Isabelle Huppert, la Regina del cinema europeo
Isabelle Huppert è sinonimo di classe allo stato puro. Maestria interpretativa, versatilità di ruoli e situazioni, coraggio e sfrontatezza nell'accettare parti tutt'altro che semplici, massimo impegno e massima resa in ogni contesto. La Huppert è forse in assoluto la migliore attrice europea degli ultimi 20/30 anni, una Dea del cinema francese (insieme a Juliette Binoche ed Emmanuelle Béart) e un gioiello del cinema mondiale, sempre rigorosa e perfetta, inappuntabile, intoccabile. Ha intepretato donne di volta in volta fatali, misogine, folli, rassicuranti, straziate, perverse, e lo ha fatto dando sempre vita, cuore e profonda anima ai suoi personaggi.
Nata nel marzo 1955 a Parigi, genitori borghesi, passione per la recitazione fin dalla tenera età, i primi successi in teatro, e poi il debutto nel cinema nella commedia I primi turbamente, nel 1971. Per lei subito diversi ruoli in molte produzioni autoctone, e in breve tempo la prima chiamata a Hollywood per Operazione Rosebud (1975) di Otto Preminger.
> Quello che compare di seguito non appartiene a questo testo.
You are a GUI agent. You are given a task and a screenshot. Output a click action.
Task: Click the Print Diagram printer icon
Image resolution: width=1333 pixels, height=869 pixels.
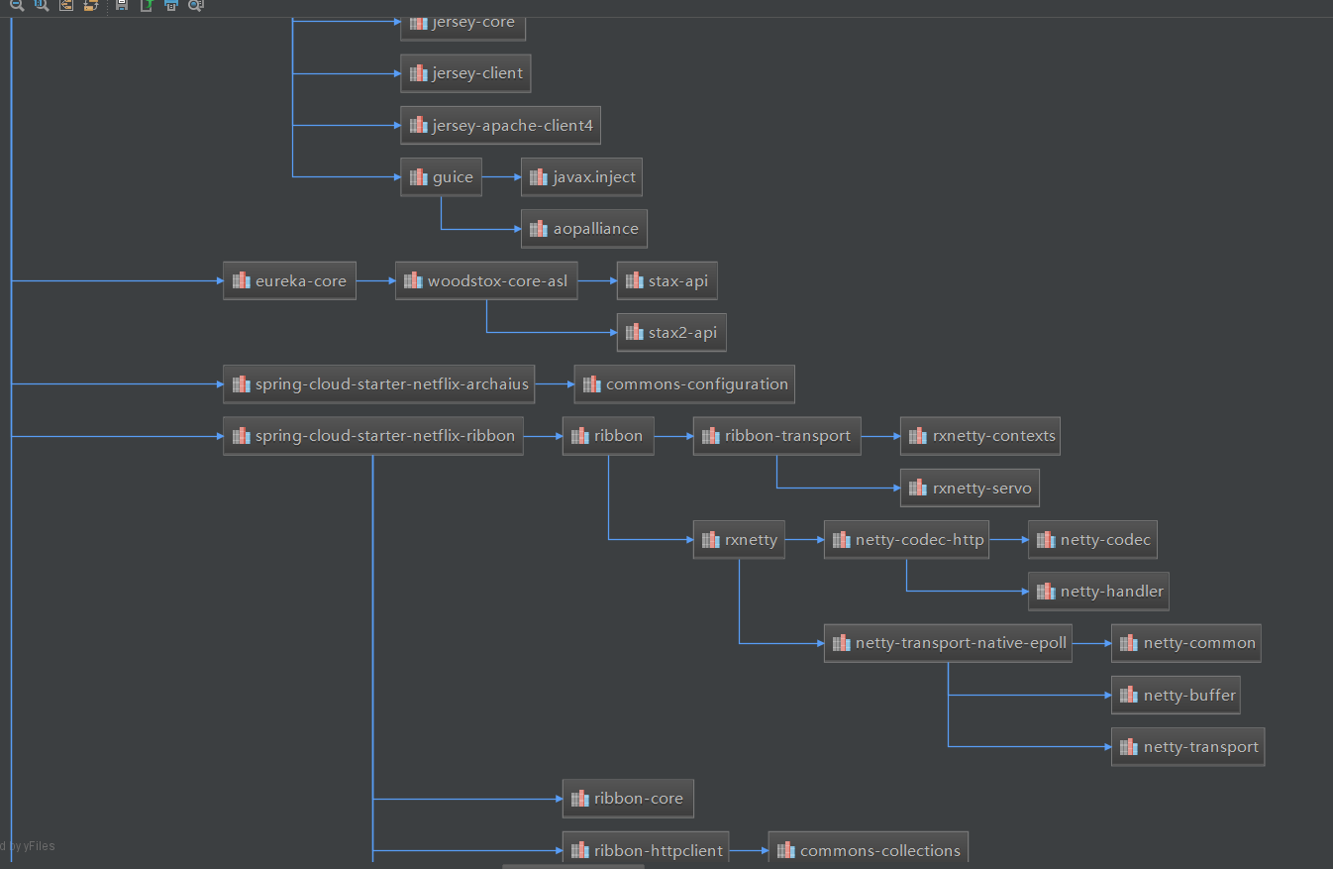tap(170, 6)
La sua carriera è un fiume di apparizioni, mai fuori posto, sempre efficaci: solo per fare qualche esempio, è la protagonista femminile de I cancelli del cielo di Michael Cimino, mentre in patria diventa la Musa per eccellenza del grande Claude Chabrol.
Con lui lavorerà in diverse occasioni: memorabile, insieme a Sandrine Bonnaire, ne Il buio nella mente (1985), ma anche, sempre con Chabrol, in Un affare di donne, Grazie per la cioccolata e il recente La commedia del potere. Anche con vari altri registi, in contesti quasi sempre europei, offre comunque prove straordinarie: come dimenticarla in Storia di Piera di Ferreri, in La pianista di Michael Haneke (il suo personaggio più estremo), ne Il tempo dei lupi, in Otto donne e un mistero di Ozon, fino ai controversi Proprietà privata di Joachim LaFosse e Home di Ursula Maier.
Isabelle Huppert è un'attrice limpida e meravigliosa, professionale e costante, senza paura e senza barriere; un esempio per tutte. La pura essenza del cinema.